The cut-off fixed by a college within a University depends on the number of applications and the marks of the applicants. The number of seats designated for each course in each institution is fixed by the capacity which is evaluated by theUniversity Grants Commission and University of Delhi, keeping in mind the infrastructure required – capacity of the classrooms and so and so forth.Nandita Narain, Former President, DU Teachers’ Association said, “When we receive applications we are instructed to not go well beyond the number of seats – for an instance, if there are 50 seats we would not have a cut-off through which hundreds of students would get enrolled.The teachers of an institution can’t afford the risk of fixing the first cut-off haphazardly which will end up in over-admission. When we reach number 50 or 60 or 70, slightly over the number of seats allotted, we need to put a halt there and confirm that particular percentage against the available seats as the cut-off. Now the results that have been coming from the CBSE and other boards are so high and they get higher every year. I know it’s not a satisfactory system but the college and university doesn’t have a choice in it.”

Private universities over the years have ballooned up and students with economically sound families do end up taking admissions in those private universities. But the primary choice of the students is still the government universities which have managed to maintain its standards, despite facing bulks of problems in terms of the deprivation of adequate funds for infrastructure, salaries and the facilities that they require. However, when students don’t get admission in the DU affiliated colleges because of the highest cut-offs they are either forced to enrol themselves into private universities, if they can afford it or end up going to open schools for correspondence courses, where they evidently can’t get proper attention or quality of learning.

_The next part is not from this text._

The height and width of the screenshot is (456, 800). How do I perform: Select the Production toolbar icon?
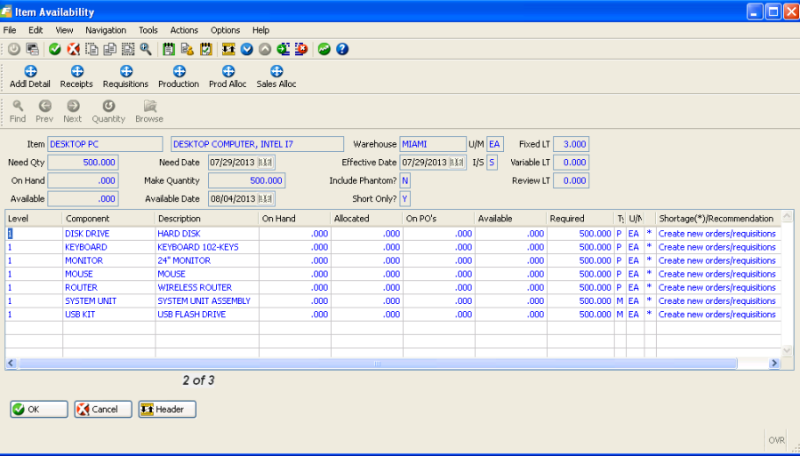(x=178, y=76)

In 2020, 38,000 students have scored above 95% which is double the number of students who have scored the same in 2019. Speaking of that Ms Narain said, “That is definitely the crux of the problem; there are some boards like CBSE which are awarding 100/100 too easily. There has to be some sort of formula by which we are able to either normalise the marks across boards as it becomes extremely unfair for a student living in a state where the state board doesn’t award marks as high as another state’s board. And by increasing the marks of the students of the such boardsthey are of the idea that it will improve the students’ chance of getting into a good university. So there is a competition between boards to grant higher and higher marks and we end up neutralising the entire issue. Moreover, entrance exams benefit people who are already privileged and can afford coaching and so on. So it will be extremely unfair for the students belonging to the underprivileged background if we conduct more and more entrance exams. It is the marks system which is heavily weighed towards people who come from a fortunate background. So the students already in the ‘highest marks bracket’ tend be from economically sound families. Sad, but this is the only system we have of giving admissions.”

One of the controversies that came out in 2017 was asking CBSE to not have moderation policy but that came into effect only after 2018, according to CBSE. But as per the reports after 2018, the investigations conducted by the Quint, Times of India, for instance, have said that this policy still continues unabatedly. There were times when even scoring 75% was tough and considered good and one could effortlessly walk into any college he/she desired for. But scoring 100 in all the subjects is duck soup for the students now. It is extremely unfathomable to digest when students score 100 in English or in any language for that matter, no matter how big a laureate he/she is. Literature/language never calls for complacency; it craves for more perpetually. Hence 100 is simply utopian.“While conducting interviews in our college we did find that students with higher marks are not academically as sound as students with slightly lower marks. Evaluating through marks being the parameter is merely a convenient method. In any case, the boards like CBSE and others must be compelled to start rationalising their marks or there must be a normaliser of some kinds for the students of different boards to be compared with by looking at the overall result of a particular state”, she further said.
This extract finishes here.